А мы все чего-то ждем. Как будто протрубит горнист «отбой», дадут команду «Вольно!», и вот тогда… И никак не изживем подросткового мироощущения, что это, мол, еще не жизнь, а так — черновик, а настоящая — впереди, вот-вот — и она наступит. Нам дана жизнь после жизни. Частная жизнь после долгой общественной. И прожить ее надо так, чтобы…
Я понимаю, что ничего не стоит мне возразить. Сказать, что все это справедливо не для таких обществ, где если не стрельба, так выборы. И что в призывах наслаждаться жизнью нет решительно ничего нового или оригинального — это еще гедонисты киренаики двадцать четыре века назад проповедовали. И что нищенские пенсии, и что мизерные зарплаты… Я знаю, я тоже живу здесь и теперь. Но слишком долго мы считали, что, в отличие от Запада, у нас есть уверенность в завтрашнем дне, который к тому же, несмотря на очевидный повседневный опыт победы социализма то над сыром, то над колбасой и колготками, непременно будет лучше, чем вчера. И кроме того, я вовсе не призываю жить, что называется, сегодняшним днем. Я призываю просто жить. И мечтать о том времени, когда можно будет просто любить свою родину, а не «странною любовью»… И еще. Недаром, ох, недаром, уныние — один из всего семи смертных грехов.
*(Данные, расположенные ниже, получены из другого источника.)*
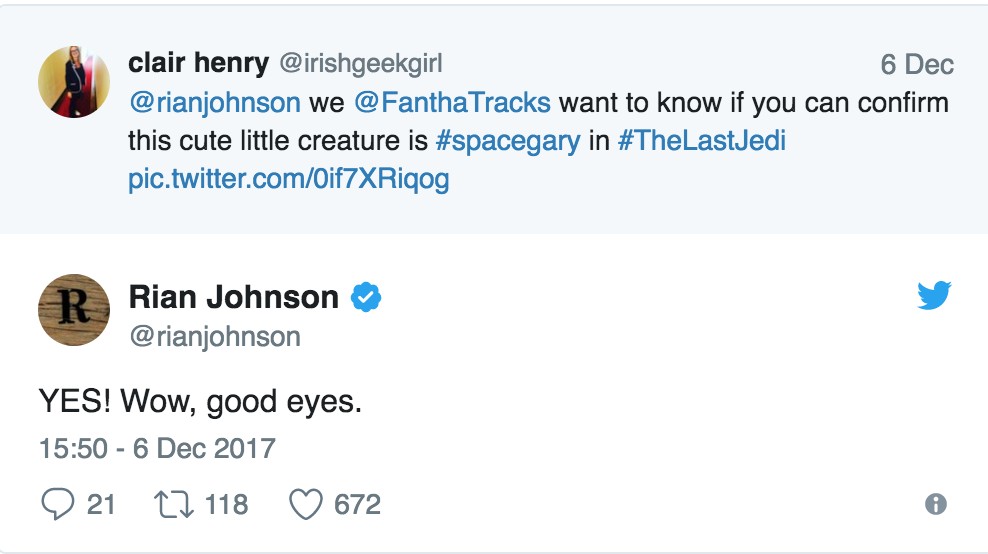Open the tweet info icon
Viewport: 988px width, 554px height.
tap(936, 505)
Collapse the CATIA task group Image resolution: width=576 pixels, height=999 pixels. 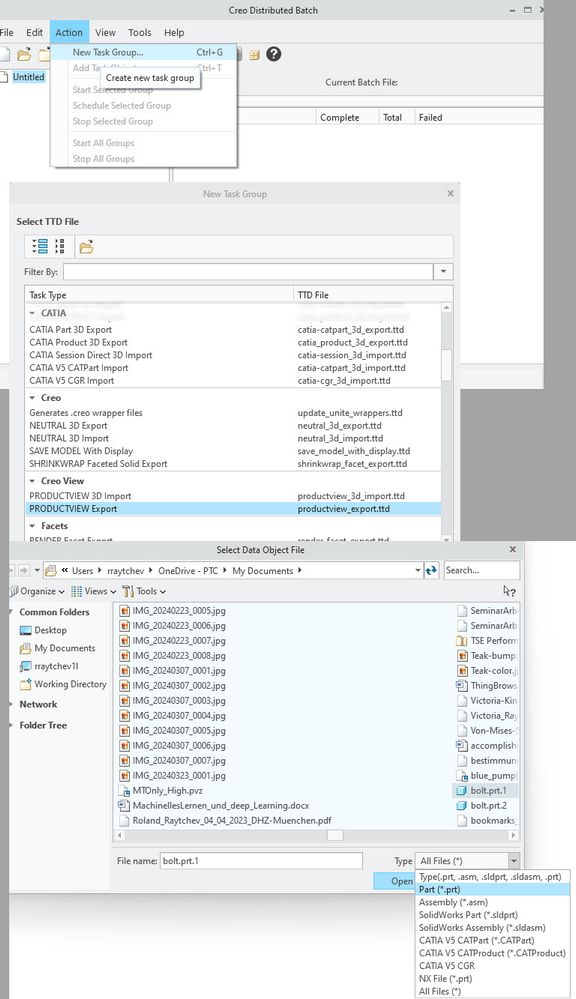point(32,313)
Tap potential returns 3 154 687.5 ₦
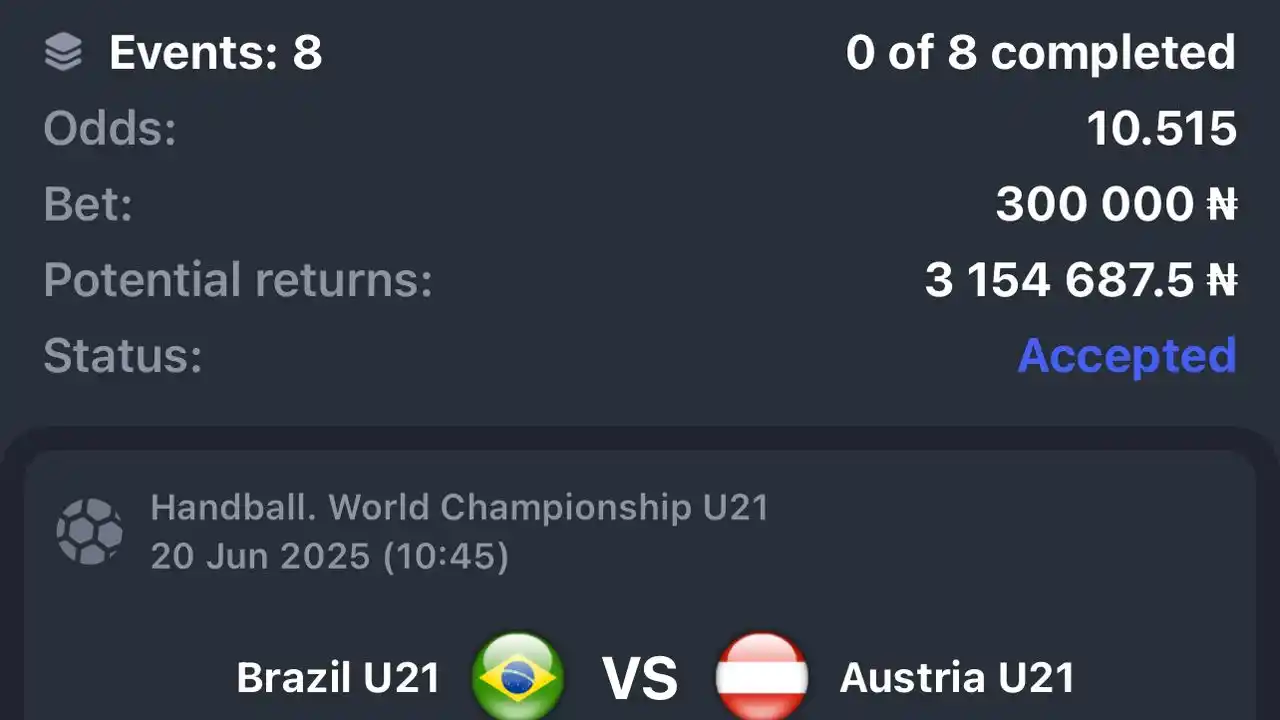Viewport: 1280px width, 720px height. [x=1081, y=281]
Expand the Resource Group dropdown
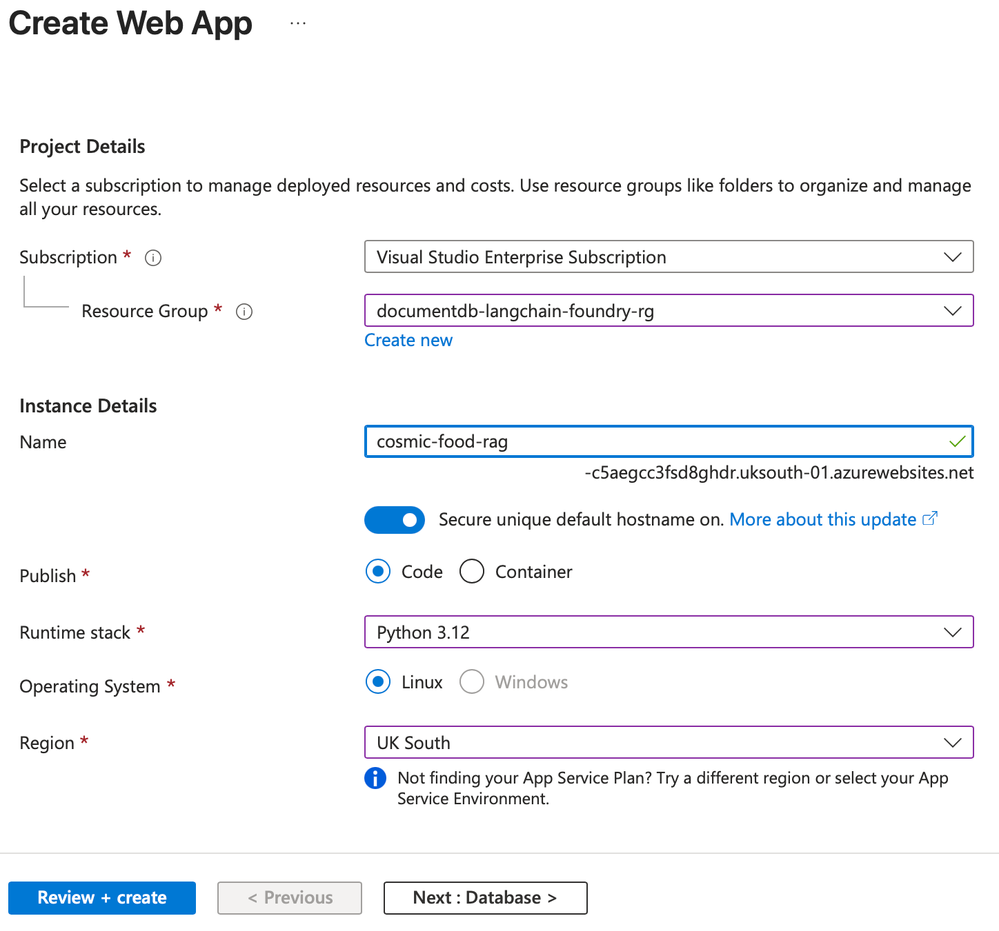999x931 pixels. tap(668, 311)
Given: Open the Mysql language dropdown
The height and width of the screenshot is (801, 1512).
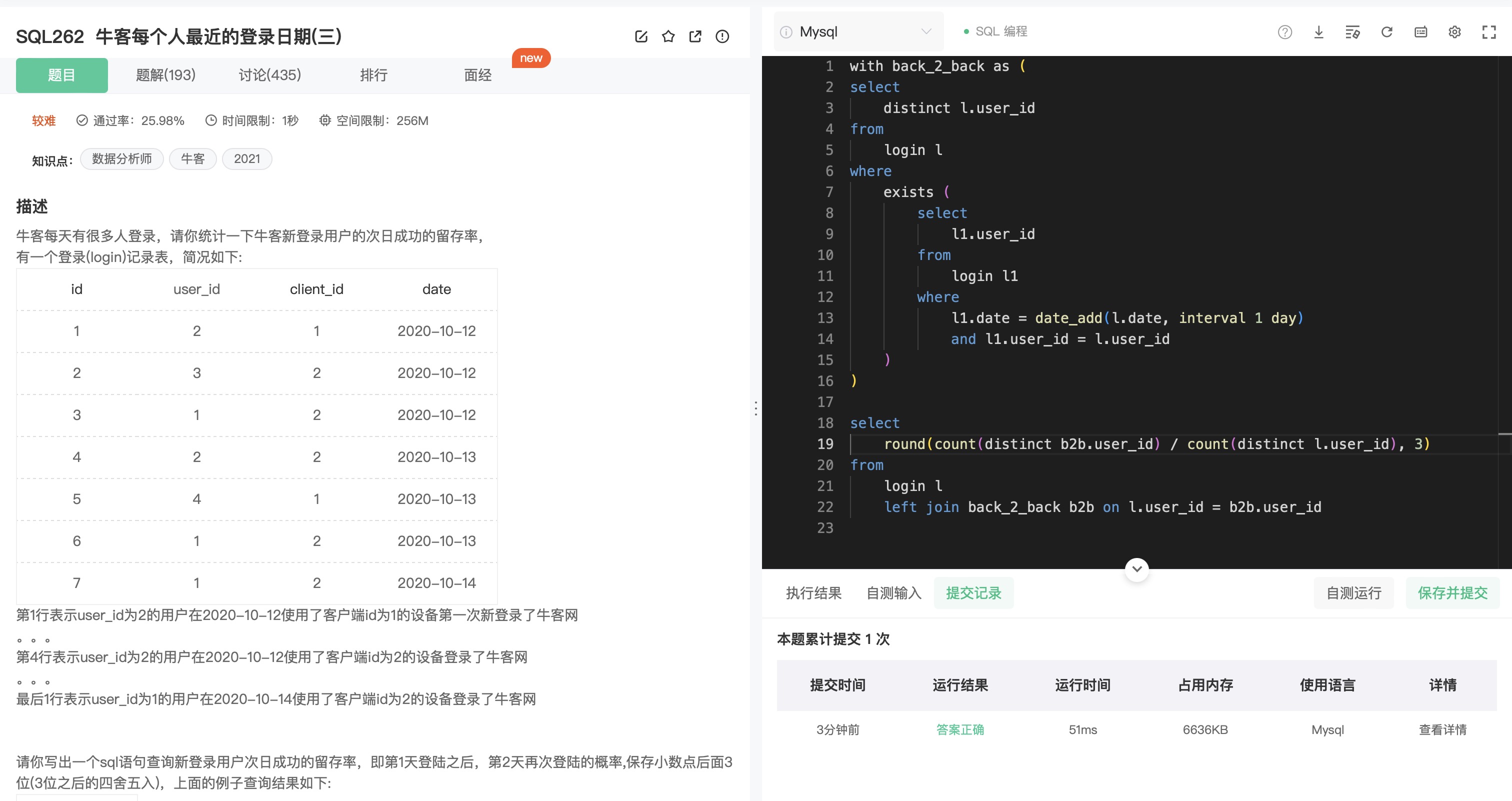Looking at the screenshot, I should [858, 32].
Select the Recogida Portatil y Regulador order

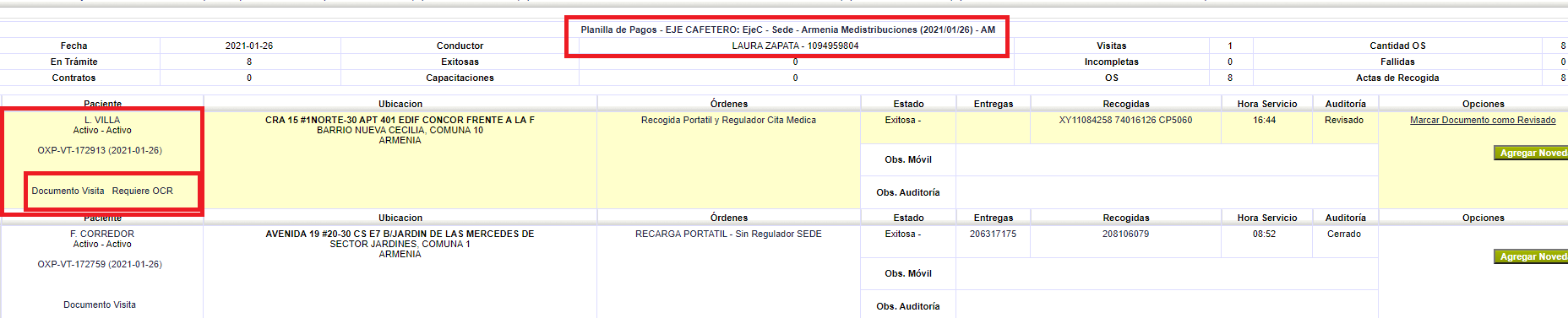[728, 120]
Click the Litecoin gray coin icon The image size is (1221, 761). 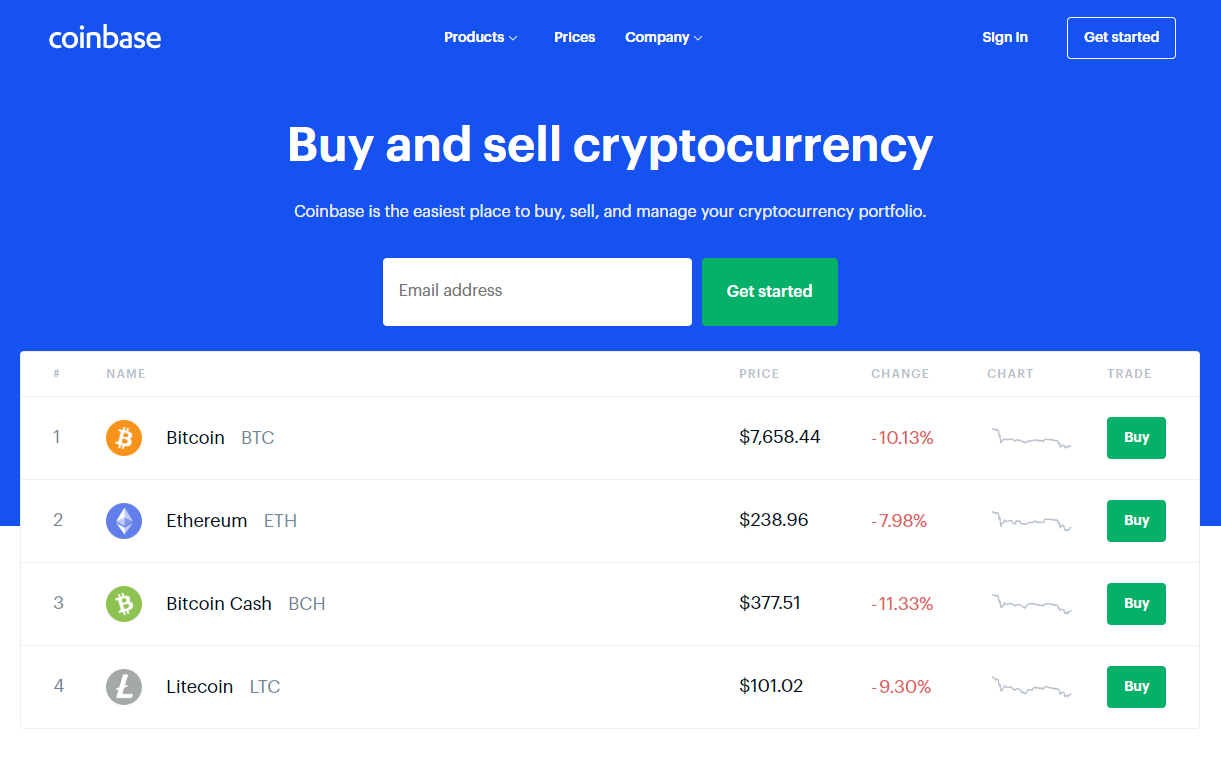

Я, к сожалению, не знаю, кто так лаконично, убедительно и наглядно подвел черту под дискуссией «А зачем все это?»: «Овца не понимала смысла жизни, пока не встретила волка». Человеку не выжить без юмора. Мы почему-то забываем об этом. В 1920 году в голодной и холодной Москве писатель Михаил Осоргин написал инструкцию «Копчение академической селедки в самоварной трубе», а годом позже еще одну — «Как прожить на советское жалование, ни в чем не нуждаясь и не нарушая декретов. Краткие практические рецепты домашнего обихода, как то: отдача взаймы кошки, помощь правосудию, воспитание мнимого поросенка, разведение бобовых и многое прочее».
Когда легче жить, к чему приспособиться? С ходу ответ на этот вопрос очевиден. Но если подумать… Перелом в каком-то смысле мобилизует все силы. А тут все плавно, вежливо. Как я недавно прочитала на двери закрытого на ремонт магазина: «Просим извинить за предоставленные неудобства». Да, это, конечно, временно. Но ведь и жизнь — временно.